### Exercise task
Could you repeat every one of these records word for word, leaving out the pictures?

:: Given records ::

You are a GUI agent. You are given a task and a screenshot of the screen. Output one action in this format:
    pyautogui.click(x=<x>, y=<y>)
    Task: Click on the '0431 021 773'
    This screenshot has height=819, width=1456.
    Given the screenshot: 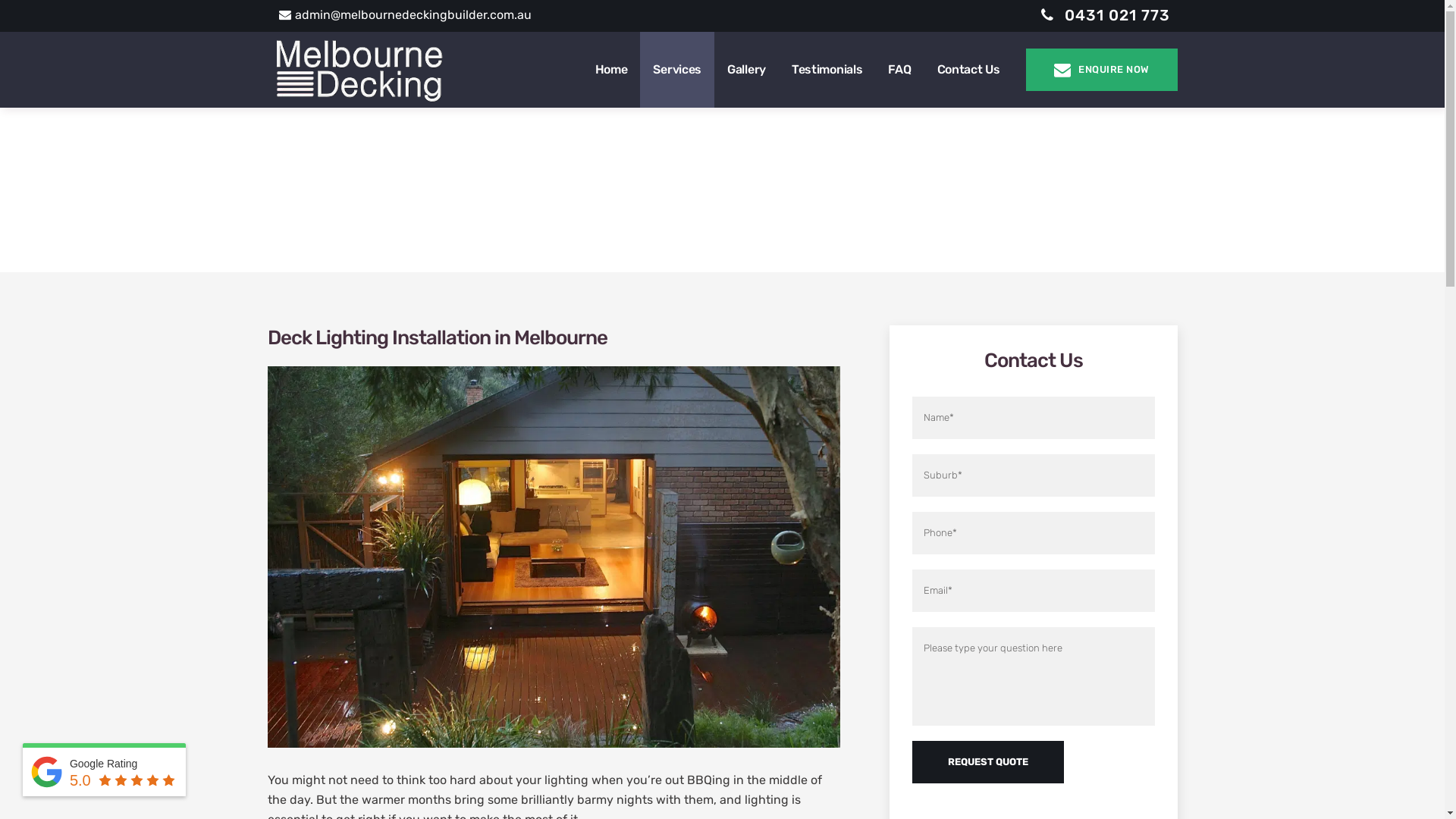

:::

### Exercise solution
You are a GUI agent. You are given a task and a screenshot of the screen. Output one action in this format:
    pyautogui.click(x=<x>, y=<y>)
    Task: Click on the '0431 021 773'
    This screenshot has height=819, width=1456.
    Given the screenshot: 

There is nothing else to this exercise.